He took a deep breath, tugged his hand from hers, and scrubbed his face. A moment of hurt pinged her chest, but she let it go. People wanted comfort in their own way. Mac didn’t seem to want any. The fact he let her hold his hand, even briefly, was a small miracle.
“The first crash of thunder today brought every damn memory raging back. It’s being back in the fucking place. It’s just one miserable reminder after another of the worst day of my life.” He suddenly glared at her, and there was an accusation in his eyes she didn’t understand. “And you go after those things. How can you deliberately get close to a tornado? Be so damn excited about the possibility of one forming? Don’t you understand the pure devastation those things bring to people’s lives?”
Ah. So that was his issue with her.
Not her unconventional lifestyle but that she chased tornadoes. Okay, not the first time her job had gotten a bad reaction…though never quite to this degree before.
But how would he react when he found out why she did what she did?
“Oh, I understand.” She gave a sad smile. “All too well.”
He frowned, his anger and accusation slowly giving way to uncertainty. “What?”
“Seven years ago, I lost my parents, my sister, and the man I’d been dating since my senior year in high school to an EF-5 tornado.”
She didn’t bother with the details. Now wasn’t the time. This was about him. She just wanted him to know she truly did understand.
Mac sat up, staring at her. “Lost them…to a tornado?”
“I was finishing up my master’s in atmospheric science at the University of Alabama in Huntsville when it happened. Weather has always fascinated me, but I had never chased until the year after they died.” She sighed, and at his silent query, she explained, “I needed to know…how tornadoes worked. Why they happened. I wanted to further tornado research so others didn’t have to die the same way as the people I loved. I’ve dedicated the last six seasons to doing that. Facing them head-on helped me a lot in dealing with what had happened. Maybe you should try it.”
He jerked back. “Fuck, no. I have no desire ever to experience one of those bastards again. No way would I deliberately seek one out.”
Lifting her palms, she said, “Just a suggestion. I get it. But if you change your mind, the invitation is there.”
“I won’t be taking you up on it. What you do is fucking crazy.”

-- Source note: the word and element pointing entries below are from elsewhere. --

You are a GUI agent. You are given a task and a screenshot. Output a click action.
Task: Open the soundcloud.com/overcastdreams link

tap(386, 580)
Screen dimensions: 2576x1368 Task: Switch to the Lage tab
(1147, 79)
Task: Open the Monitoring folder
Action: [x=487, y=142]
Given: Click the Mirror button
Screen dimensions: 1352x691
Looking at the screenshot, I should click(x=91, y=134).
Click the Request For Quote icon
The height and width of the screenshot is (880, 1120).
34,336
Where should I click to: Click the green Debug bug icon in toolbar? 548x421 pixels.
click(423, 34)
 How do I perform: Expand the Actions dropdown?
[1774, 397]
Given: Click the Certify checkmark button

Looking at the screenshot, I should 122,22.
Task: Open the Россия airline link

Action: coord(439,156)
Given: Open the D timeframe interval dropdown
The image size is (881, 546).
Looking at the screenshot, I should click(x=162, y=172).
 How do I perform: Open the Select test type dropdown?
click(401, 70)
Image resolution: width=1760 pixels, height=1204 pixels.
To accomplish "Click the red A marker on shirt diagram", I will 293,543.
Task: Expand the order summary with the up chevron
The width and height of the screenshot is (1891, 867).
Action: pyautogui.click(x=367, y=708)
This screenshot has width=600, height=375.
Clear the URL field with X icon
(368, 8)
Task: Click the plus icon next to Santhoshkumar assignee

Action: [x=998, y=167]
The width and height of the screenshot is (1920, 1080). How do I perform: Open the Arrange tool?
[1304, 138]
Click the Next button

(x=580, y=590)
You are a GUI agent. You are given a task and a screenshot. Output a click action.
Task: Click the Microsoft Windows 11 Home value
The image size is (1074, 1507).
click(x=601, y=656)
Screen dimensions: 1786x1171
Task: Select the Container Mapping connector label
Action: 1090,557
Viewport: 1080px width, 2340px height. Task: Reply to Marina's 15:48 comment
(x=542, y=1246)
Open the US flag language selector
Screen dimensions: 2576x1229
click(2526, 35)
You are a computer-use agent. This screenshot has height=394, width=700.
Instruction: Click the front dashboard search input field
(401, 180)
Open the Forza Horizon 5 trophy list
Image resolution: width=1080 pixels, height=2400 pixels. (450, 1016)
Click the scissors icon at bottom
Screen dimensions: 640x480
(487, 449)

He’s seen even more than you have. The reminder calmed her and kept her from responding to the insult. “What I do has helped a lot of people, Mac. You may not understand it, but don’t belittle the research I’ve invested the last six years of my life in, simply because of your past.”
He stared at her for a moment, then swallowed and gave a jerky nod. “Fair enough.”
Her feelings still smarted from his attack earlier that afternoon, but knowing the events that drove him had pretty much wiped away her anger.
“So, can we call a truce?” she ventured.
A long pause followed, then he said, “This…this thing between us…it’s not happening. It can’t. Not like the other night.”
The renewed hurt that pierced her chest surprised her. “Because I’m a risk taker?”
He exhaled. “I can’t start caring about you, Gayle. I can’t go through that horror again. And you’ve got to admit, with your job, the chances are pretty good.”
Caring about her? She frowned. She really hadn’t considered that night as anything more than she’d enjoyed with other men. She simply liked sex. But the implication of Mac’s words tweaked her chest in an odd way. The understanding smile she offered him felt fake, strained. “Fair enough,” she parroted his words. “But can we be friends?”
“We can try.”
Try. At least the warning was there this time, right? She wouldn’t be blindsided. She’d make sure not to get too attached. Make that, at all. With the emotions his struggles had stirred in her, she was at risk of starting to care about him. She had such a damn soft heart, wanting nothing more than to support and comfort when something bad was going on with the people she called friends.
But men tended to trample all over women like her. Thankfully she had learned her lesson, had learned to keep her distance and reserve her compassion for those who truly appreciated it.
He’d warned her, and she planned to heed the warning. The man may have gone through hell, but if he couldn’t get past her job to see who she really was beneath all that, then they had no possibility of any kind of real friendship.
Oh, yeah. She would tread very carefully around Mac Hannon.